### HOW TO COMPLETE THIS TASK:
Retype the data exactly, leaving nothing out.

(GIVEN RECORDS begins)

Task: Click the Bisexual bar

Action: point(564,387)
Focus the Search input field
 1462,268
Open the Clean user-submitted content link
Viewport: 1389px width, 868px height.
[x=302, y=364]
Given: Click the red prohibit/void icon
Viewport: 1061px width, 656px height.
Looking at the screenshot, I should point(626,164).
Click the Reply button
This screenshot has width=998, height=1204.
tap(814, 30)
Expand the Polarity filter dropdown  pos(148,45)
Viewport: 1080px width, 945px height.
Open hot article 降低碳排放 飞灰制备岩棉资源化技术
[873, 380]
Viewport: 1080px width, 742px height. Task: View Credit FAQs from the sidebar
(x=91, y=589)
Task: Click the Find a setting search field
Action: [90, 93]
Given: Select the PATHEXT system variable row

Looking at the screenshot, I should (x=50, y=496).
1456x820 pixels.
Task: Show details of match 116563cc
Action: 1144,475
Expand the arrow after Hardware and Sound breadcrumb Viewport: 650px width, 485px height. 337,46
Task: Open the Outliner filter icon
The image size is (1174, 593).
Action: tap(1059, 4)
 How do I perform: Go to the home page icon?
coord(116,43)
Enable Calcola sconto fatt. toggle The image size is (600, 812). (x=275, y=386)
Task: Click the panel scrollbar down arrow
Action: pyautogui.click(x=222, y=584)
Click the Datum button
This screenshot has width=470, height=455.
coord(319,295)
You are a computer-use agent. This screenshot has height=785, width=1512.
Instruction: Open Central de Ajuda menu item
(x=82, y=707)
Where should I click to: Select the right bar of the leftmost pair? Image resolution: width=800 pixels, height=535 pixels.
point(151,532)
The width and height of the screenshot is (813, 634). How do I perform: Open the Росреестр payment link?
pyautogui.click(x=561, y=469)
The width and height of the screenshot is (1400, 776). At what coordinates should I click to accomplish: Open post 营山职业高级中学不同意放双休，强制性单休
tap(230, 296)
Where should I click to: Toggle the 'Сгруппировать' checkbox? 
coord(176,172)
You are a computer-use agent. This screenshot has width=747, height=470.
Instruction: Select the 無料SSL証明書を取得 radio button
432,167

(GIVEN RECORDS ends)

### THE COMPLETED TASK:
Task: Click the Bisexual bar

Action: point(564,387)
Focus the Search input field
 1462,268
Open the Clean user-submitted content link
Viewport: 1389px width, 868px height.
[x=302, y=364]
Given: Click the red prohibit/void icon
Viewport: 1061px width, 656px height.
Looking at the screenshot, I should point(626,164).
Click the Reply button
This screenshot has width=998, height=1204.
tap(814, 30)
Expand the Polarity filter dropdown  pos(148,45)
Viewport: 1080px width, 945px height.
Open hot article 降低碳排放 飞灰制备岩棉资源化技术
[873, 380]
Viewport: 1080px width, 742px height. Task: View Credit FAQs from the sidebar
(x=91, y=589)
Task: Click the Find a setting search field
Action: [90, 93]
Given: Select the PATHEXT system variable row

Looking at the screenshot, I should (x=50, y=496).
1456x820 pixels.
Task: Show details of match 116563cc
Action: 1144,475
Expand the arrow after Hardware and Sound breadcrumb Viewport: 650px width, 485px height. 337,46
Task: Open the Outliner filter icon
The image size is (1174, 593).
Action: tap(1059, 4)
 How do I perform: Go to the home page icon?
coord(116,43)
Enable Calcola sconto fatt. toggle The image size is (600, 812). (x=275, y=386)
Task: Click the panel scrollbar down arrow
Action: pyautogui.click(x=222, y=584)
Click the Datum button
This screenshot has width=470, height=455.
coord(319,295)
You are a computer-use agent. This screenshot has height=785, width=1512.
Instruction: Open Central de Ajuda menu item
(x=82, y=707)
Where should I click to: Select the right bar of the leftmost pair? Image resolution: width=800 pixels, height=535 pixels.
point(151,532)
The width and height of the screenshot is (813, 634). How do I perform: Open the Росреестр payment link?
pyautogui.click(x=561, y=469)
The width and height of the screenshot is (1400, 776). At what coordinates should I click to accomplish: Open post 营山职业高级中学不同意放双休，强制性单休
tap(230, 296)
Where should I click to: Toggle the 'Сгруппировать' checkbox? 
coord(176,172)
You are a computer-use agent. This screenshot has width=747, height=470.
Instruction: Select the 無料SSL証明書を取得 radio button
432,167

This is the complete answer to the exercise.